___ Data extract ___
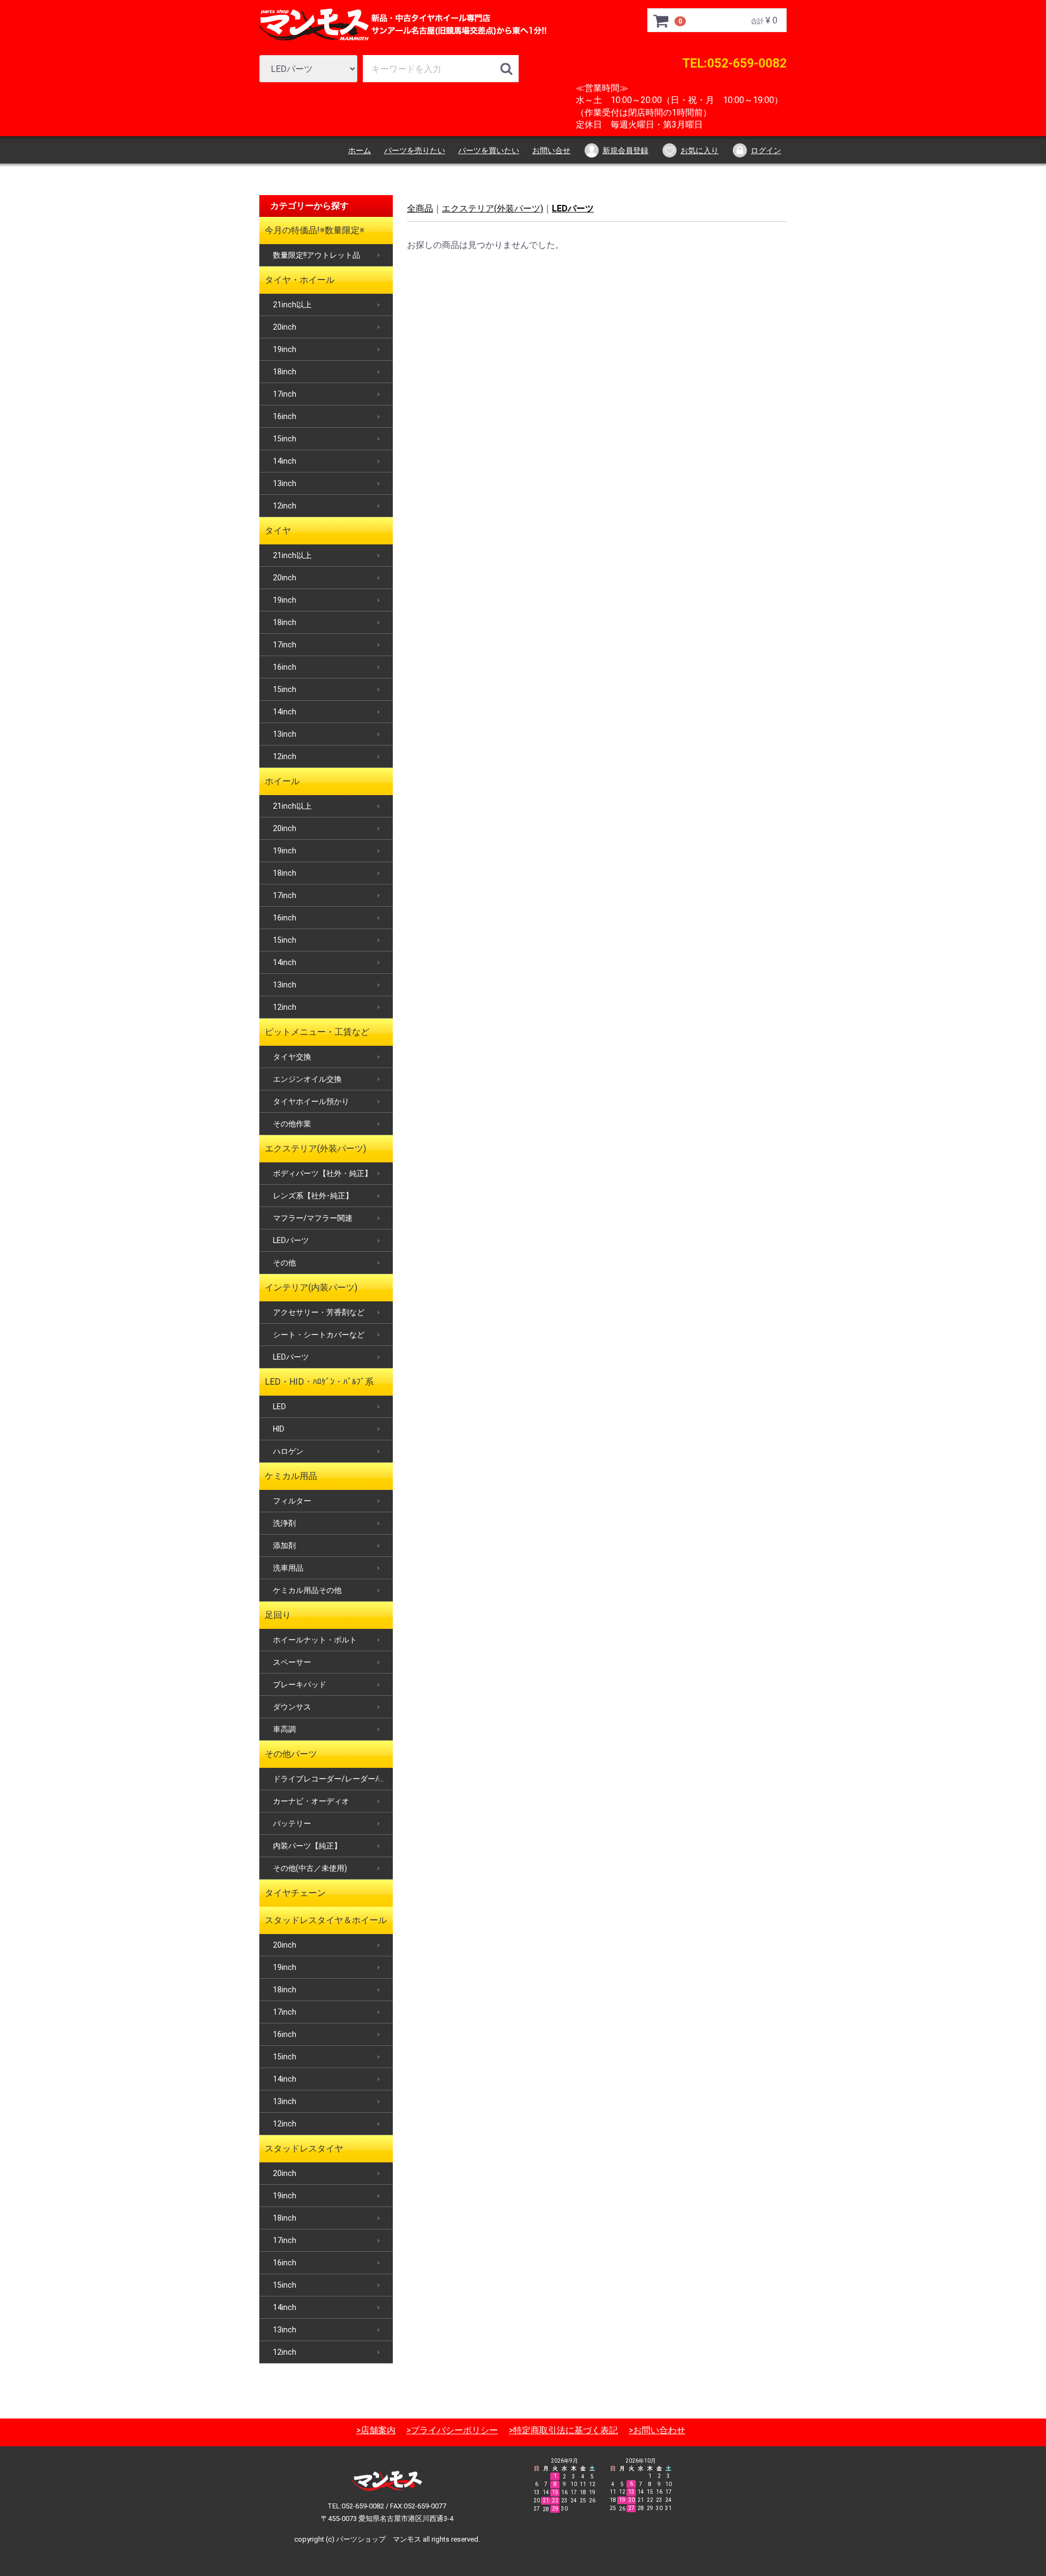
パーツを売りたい (414, 150)
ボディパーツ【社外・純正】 (322, 1173)
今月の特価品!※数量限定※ (314, 230)
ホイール (282, 781)
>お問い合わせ (657, 2430)
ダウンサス (292, 1706)
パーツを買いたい (488, 150)
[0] (661, 21)
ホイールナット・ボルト (315, 1639)
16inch (284, 416)
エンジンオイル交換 (307, 1079)
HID (278, 1429)
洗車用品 (288, 1567)
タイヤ (278, 530)
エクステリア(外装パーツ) (315, 1148)
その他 (284, 1262)
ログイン (766, 150)
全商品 (420, 208)
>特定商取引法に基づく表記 (563, 2430)
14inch (284, 461)
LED (279, 1406)
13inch (284, 483)
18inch (284, 371)
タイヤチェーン (295, 1893)
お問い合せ (551, 150)
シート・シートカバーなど (318, 1334)
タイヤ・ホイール (300, 280)
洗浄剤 (284, 1523)
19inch (284, 349)
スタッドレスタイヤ (304, 2148)
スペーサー (292, 1662)
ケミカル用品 (291, 1476)
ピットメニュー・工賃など (317, 1032)
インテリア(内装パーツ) (311, 1287)
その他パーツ (291, 1754)
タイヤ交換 (292, 1056)
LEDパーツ (291, 1240)
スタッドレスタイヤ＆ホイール (326, 1920)
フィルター (292, 1500)
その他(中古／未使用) (310, 1868)
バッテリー (292, 1823)
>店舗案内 (376, 2430)
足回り (278, 1615)
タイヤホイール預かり (311, 1101)
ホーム (359, 150)
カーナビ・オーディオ (311, 1801)
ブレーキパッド (299, 1684)
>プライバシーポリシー (452, 2430)
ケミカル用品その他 (307, 1590)
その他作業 (292, 1123)
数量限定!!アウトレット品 (316, 255)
___
▶ [Brief]:
Please retype the whole of the data precisely, omitting pictures.

▶ [Answer to the exercise]:
パーツを売りたい (414, 150)
ボディパーツ【社外・純正】 (322, 1173)
今月の特価品!※数量限定※ (314, 230)
ホイール (282, 781)
>お問い合わせ (657, 2430)
ダウンサス (292, 1706)
パーツを買いたい (488, 150)
[0] (661, 21)
ホイールナット・ボルト (315, 1639)
16inch (284, 416)
エンジンオイル交換 (307, 1079)
HID (278, 1429)
洗車用品 (288, 1567)
タイヤ (278, 530)
エクステリア(外装パーツ) (315, 1148)
その他 (284, 1262)
ログイン (766, 150)
全商品 (420, 208)
>特定商取引法に基づく表記 (563, 2430)
14inch (284, 461)
LED (279, 1406)
13inch (284, 483)
18inch (284, 371)
タイヤチェーン (295, 1893)
お問い合せ (551, 150)
シート・シートカバーなど (318, 1334)
タイヤ・ホイール (300, 280)
洗浄剤 (284, 1523)
19inch (284, 349)
スタッドレスタイヤ (304, 2148)
スペーサー (292, 1662)
ケミカル用品 (291, 1476)
ピットメニュー・工賃など (317, 1032)
インテリア(内装パーツ) (311, 1287)
その他パーツ (291, 1754)
タイヤ交換 (292, 1056)
LEDパーツ (291, 1240)
スタッドレスタイヤ＆ホイール (326, 1920)
フィルター (292, 1500)
その他(中古／未使用) (310, 1868)
バッテリー (292, 1823)
>店舗案内 (376, 2430)
足回り (278, 1615)
タイヤホイール預かり (311, 1101)
ホーム (359, 150)
カーナビ・オーディオ (311, 1801)
ブレーキパッド (299, 1684)
>プライバシーポリシー (452, 2430)
ケミカル用品その他 (307, 1590)
その他作業 (292, 1123)
数量限定!!アウトレット品 (316, 255)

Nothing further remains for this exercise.